Given text –
* Start *

Saving loading hook state by NaziaHossain066 · Pull Request #400 · tgm-team/tgm

NaziaHossain066 · 2026-04-11T07:18:23Z

Summary / Description

Adds checkpointing support for stateful hooks in TGM, enabling training to be resumed from mid-epoch interruptions without losing hook state or RNG reproducibility. Demonstrates end-to-end checkpoint save/resume in examples/linkproppred/tgat.py.

Changes:

Added state_dict() / load_state_dict() to DGHook, StatelessHook, StatefulHook, RecencyNeighborHook, EdgeEventsSeenNodesTrackHook, NodeAnalyticsHook, and HookManager (with id()-based deduplication for shared hooks)
Added skip_batches to DGDataLoader to skip already-processed batches on resume without running hooks on them
Overrode _get_iterator in DGDataLoader to neutralize PyTorch's internal RNG consumption, ensuring resumed runs are bit-exact
Updated examples/linkproppred/tgat.py with save_checkpoint, load_checkpoint, and --resume / --checkpoint-dir args
Added 9 unit tests in test/unit/test_hooks/test_state_hook.py
Related Issues: # (395)

Type of Change

Test Evidence

Describe how this PR has been tested.

Unit tests
Integration tests
Performance tests

Questions / Discussion Points

Should checkpointing be extended to other example files beyond tgat.py

…resume to tgat.py

…ume reproducibility

codecov · 2026-04-11T22:20:21Z

Codecov Report

❌ Patch coverage is 77.90698% with 19 lines in your changes missing coverage. Please review.

Files with missing lines	Patch %	Lines
tgm/hooks/node_analytics.py	33.33%	12 Missing ⚠️
tgm/hooks/hook_manager.py	89.28%	3 Missing ⚠️
tgm/hooks/node_tracks.py	50.00%	2 Missing ⚠️
tgm/hooks/base.py	85.71%	1 Missing ⚠️
tgm/hooks/neighbors.py	91.66%	1 Missing ⚠️

📢 Thoughts on this report? Let us know!

* End *

Source excerpt –
* Start *

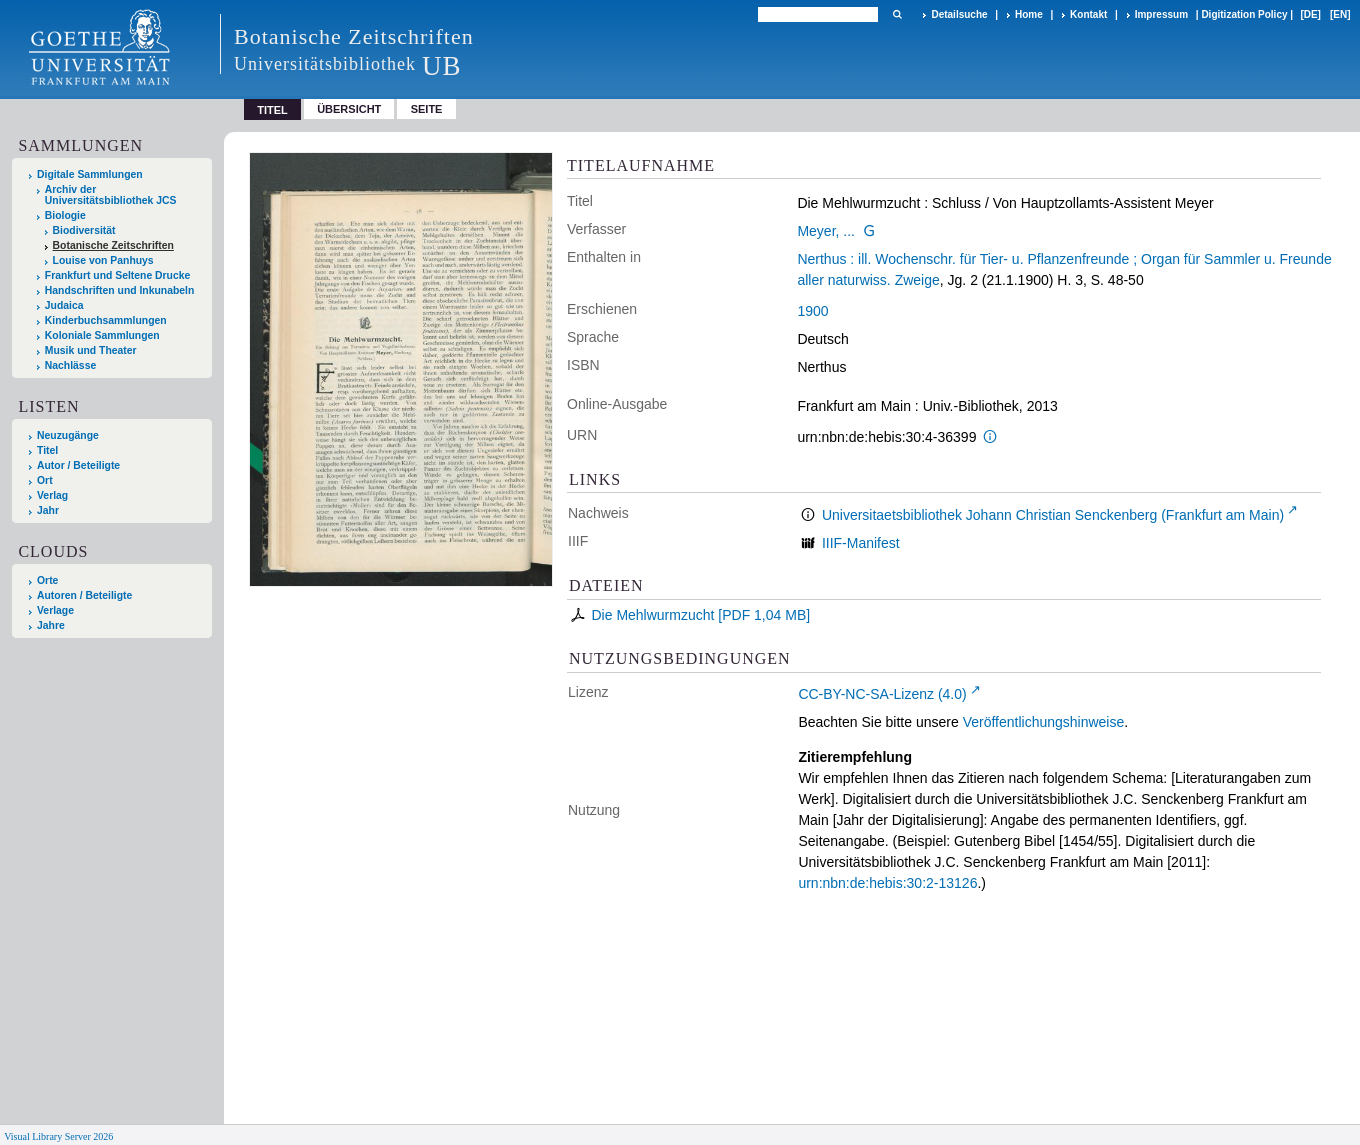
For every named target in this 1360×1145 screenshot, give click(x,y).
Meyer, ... (826, 231)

* End *

Given request 1 – In the pull request on hook checkpointing, how many unit tests were added, and in which file?
Given request 2 –
Decide whether each statement agrees with the pull request on hook checkpointing. For each, answer yes or no and quote the words of the pull request that decide it.
(a) The skip_batches option added to DGDataLoader runs hooks on the batches it skips.
(b) The Codecov report gives a patch coverage of 77.90698%, with 19 lines missing coverage.
(c) The end-to-end checkpoint save and resume is demonstrated in examples/linkproppred/tgat.py.
Given request 3 – Continue the pull request page on hook checkpointing after its final sentence.

Exercise answer 1 – Nine unit tests were added, in test/unit/test_hooks/test_state_hook.py.

Exercise answer 2 –
(a) No: "to skip already-processed batches on resume without running hooks on them"
(b) Yes: "Patch coverage is 77.90698% with 19 lines in your changes missing coverage."
(c) Yes: "Demonstrates end-to-end checkpoint save/resume in examples/linkproppred/tgat.py."

Exercise answer 3 –
ntgbaoo

Hey @NaziaHossain066

Thanks for the PR. Great contribution!

Overall, the PR looks pretty good. I left a couple of comments and raised some concerns for us to discuss.

I just approved CI workflows to run for this PR. It is worth checking codecovand adding some unit tests to cover some lines that are missing tests rn, such as:

state_dict and load_state_dict for node analytics and node tracks

ntgbaoo · 2026-04-11T22:24:12Z

    decoder: nn.Module,
    opt: torch.optim.Optimizer,
+    epoch: int,
+    hm: object,


Suggested change

hm: object,

hm: HookManager,

ntgbaoo · 2026-04-11T22:26:04Z

    opt: torch.optim.Optimizer,
+    epoch: int,
+    hm: object,
+    nbr_hook: object,


Suggested change

nbr_hook: object,

nbr_hook: StatefulHook,

ntgbaoo · 2026-04-11T22:27:15Z

+        print(
+            f'epoch {epoch} batch {batch_idx} loss {float(loss):.6f} write_pos_sum {nbr_hook._write_pos.sum().item():.0f}'
+        )


Suggested change

print(

f'epoch {epoch} batch {batch_idx} loss {float(loss):.6f} write_pos_sum {nbr_hook._write_pos.sum().item():.0f}'

)

ntgbaoo · 2026-04-11T22:32:14Z

+            f'epoch {epoch} batch {batch_idx} loss {float(loss):.6f} write_pos_sum {nbr_hook._write_pos.sum().item():.0f}'
+        )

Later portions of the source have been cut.